Arsène Wenger : Time’s a healer, a good one, but my love for the club hasn’t vanished. Nor has the pain, not completely. The feeling of withdrawal’s still there too. Max Hild, who gave me a leg up when I was in Strasburg, , told me once that when he had stopped coaching, it took him two years to get over it. That’s about what it normally takes. I try to live with that feeling of withdrawal, rather than expecting it to go. As a matter of fact, I have difficulty saying a final no when I’m called upon, giving up being part of that world. I need to keep being an option. I can’t say it’s over, not yet. But having said that, the further away it gets, the more difficult it is to come back.
Vincent Duluc (« L’Équipe ») : What would be the right way to come back to Arsenal? How will you pick the right day?
Arsène Wenger : Take a leisurely stroll to the game. I’ve often been asked to go back. But I think the club is going through a reshuffling period, former players of mine are taking things under control. You have to wait and see. Right now, I’m not ready.
Vincent Duluc (« L’Équipe ») : What would be the right way to make it back to the world of football?
Arsène Wenger : I’m not out, I’m 100%% into it. But I’m no longer 100% into getting results. If I should make it back to the pitch, I think it’d be around a national team. But this is no longer my obsession, I experience football differently, not as a spearhead week in, week out, anymore. If I was itching to do it again, the national team path would the shortest, and wisest. I gave my all to club football, and since I am a long-term kind of guy, it will get more and more difficult for me. The next 22 years are bound to be tougher (laughs).
Vincent Duluc (« L’Équipe ») : In the book, you give the three keys to assessing a player: first touch, making a decision, turning this decision into action. Is it still your way of watching games?
Arsène Wenger : Let’s talk about the Bayern-PSG final; I found, for instance, that the Bayern players’ decision-making level had been consistent throughout. As had the way they made themselves available again in no time, when they had to retrieve the ball; they kept wanting the ball, even they were 1-0 up.

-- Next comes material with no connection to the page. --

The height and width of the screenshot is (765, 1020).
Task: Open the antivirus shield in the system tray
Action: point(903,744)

Not taking the scoresheet under consideration when you have to make a decision is vital in top-level football. But when I watch a player, I try to see how clever he is whenever he makes a decision.
Vincent Duluc (« L’Équipe ») : You also quote the number of times top-level players look around to collect information before getting the ball, as opposed to average players …

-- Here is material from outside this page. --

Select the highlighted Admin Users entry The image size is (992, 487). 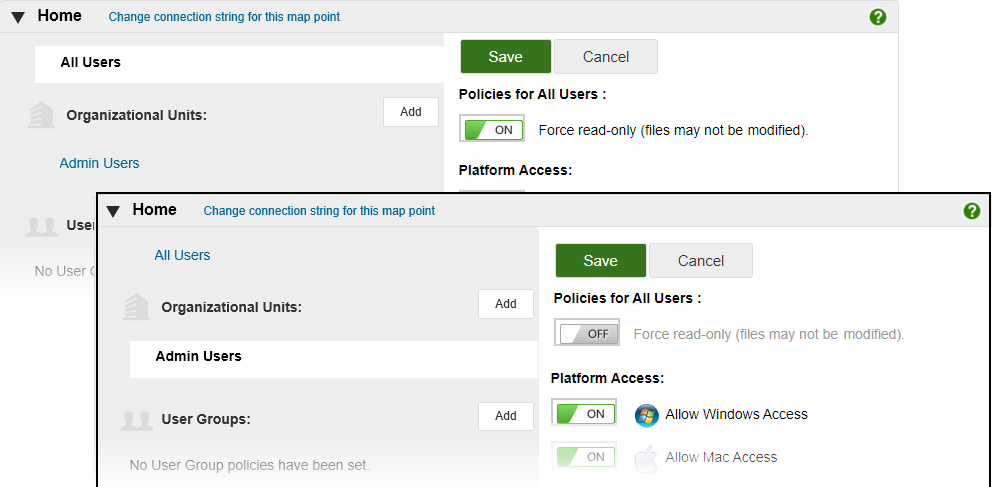click(x=198, y=356)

Arsène Wenger : There’s the difference. The number of times a player looks around before. You can see it, because he has an available solution, right away. We all know we have to collect information, but what was interesting in that survey of mine, was the number of times he looks around before getting the ball. A top-class player does it six to eight times, a good player four to six. But sometimes, in some games, I showed FIFA instances of great players who couldn’t keep their eyes off the ball.
Vincent Duluc (« L’Équipe ») : In the book, you explain how lonely a coach may feel. Now that you no longer coach, do you feel less lonely, or a bit more?
Arsène Wenger : Sometimes, I do feel more lonely, because I no longer share anything urgent, important, on a daily basis. But I am not as lonely as I used to, in my social life, my family life, because I have more moments to share. But there are more moments of loneliness, and they last longer. This change in my life is hard to cope with. At Arsenal, whenever I turned up, three guys were already there, waiting for me. Now, I got nothing.
Vincent Duluc (« L’Équipe ») : Was the difficulty you had getting over defeats, one of your reasons for quitting?
Arsène Wenger : Not succeeding in making the club go forward at European level is tough. But I keep cursing our unlucky draws, Barça, Barça, Barça, and then Bayern, Bayern. Only once did we not pick one of them, we got Monaco and we were tricked out, like a bunch of idiots (2015). Even though Monaco were a good team, back then. Draws do matter, as we saw with PSG in Champions’ League this season. The Paris guys may have regrets, but I think they overestimated what they did in their semi-final against Leipzig.
Vincent Duluc (« L’Équipe ») : So, defeats …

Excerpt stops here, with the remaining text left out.